We’ve already had UK experience of Hyundai’s higher-powered, better-equipped and more expensive i40 CRDi Premium. This version uses the same 1.7-litre turbodiesel engine in a slighter state of tune. Like other options in the range, it also gets Hyundai’s Blue Drive efficiency-boosting technologies as standard: an automatic starter-generator, low-resistance tyres, an intelligent alternator and an automatically actuated radiator blank that makes for faster engine warm-up and reduces drag-increasing cooling capacity when possible.

Hyundai claims an identical 65.7mpg for this car as what’s claimed for the Ford Mondeo Econetic estate and Volkswagen Passat Bluemotion wagon. The i40 will even swallow slightly more cargo than the enormous Ford with all five seats in place.

What’s it like?

Like its more powerful diesel sibling, the 114bhp i40 CRDi goes about its business with little noise from its engine. Insulation from wind and road noise is slightly less impressive by class standards. But there’s not much wrong with the quantity or quality of the car’s performance; sure, there’s only a modest amount of outright thrust, but it’s served up quietly and with commendable throttle response for a small-capacity diesel engine. Max torque arrives from as little as 1250rpm in this car: you don’t get it until 2000rpm in the peakier tune.

A shorter final drive ratio contributes to this i40’s responsiveness on the road, too. And while that’s good news when you’re accelerating away from urban limits and overtaking slower moving traffic cross-country, there’s a price to be paid on the motorway. The longer-geared and more powerful i40 diesel pulls about 2000rpm at 75mph; this one about 2500rpm. And that means, while the engine’s barely audible on the motorway in the more expensive car, its hum is noticeable in the background in the cheaper one.

Although smoother-riding than an entry-level petrol model we tried, this i40’s rolling refinement leaves a little to be desired. The car fidgets a bit over broken surfaces, and doesn’t quite match the shock absorption standards of the classiest semi-premium D-segment cars. It’s also slightly restless-riding on the motorway. And it doesn’t steer with the precision or fluency of the best cars of its type, either.

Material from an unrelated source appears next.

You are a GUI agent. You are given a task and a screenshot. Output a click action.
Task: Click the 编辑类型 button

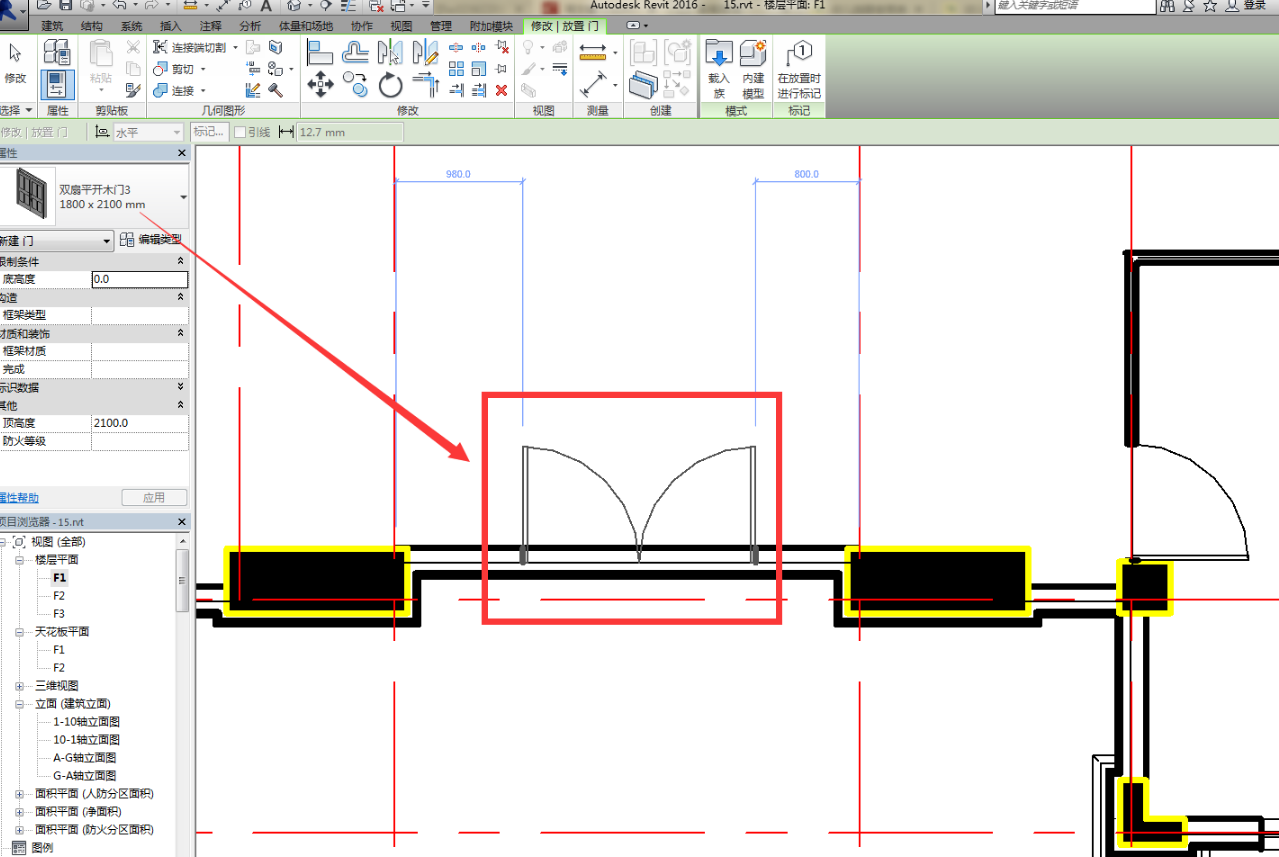click(x=151, y=240)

Generally, you’d say the i40s control weights and handling responses show 90 per cent of the polish and fine-tuning of the best driving cars in the class. They’re good enough to put this car on a dynamic par with the likes of the Honda Accord, Seat Exeo and Toyota Avensis, for sure – but the gap to the very best handling cars is still noticeable.

Should I buy one?

You’d be a fool not to seriously think about it. Given this Hyundai’s refreshing style, pleasant and spacious cabin, laudable efficiency and appealing price, we’d say that it drives more than well enough to convince almost anyone as an all-round package.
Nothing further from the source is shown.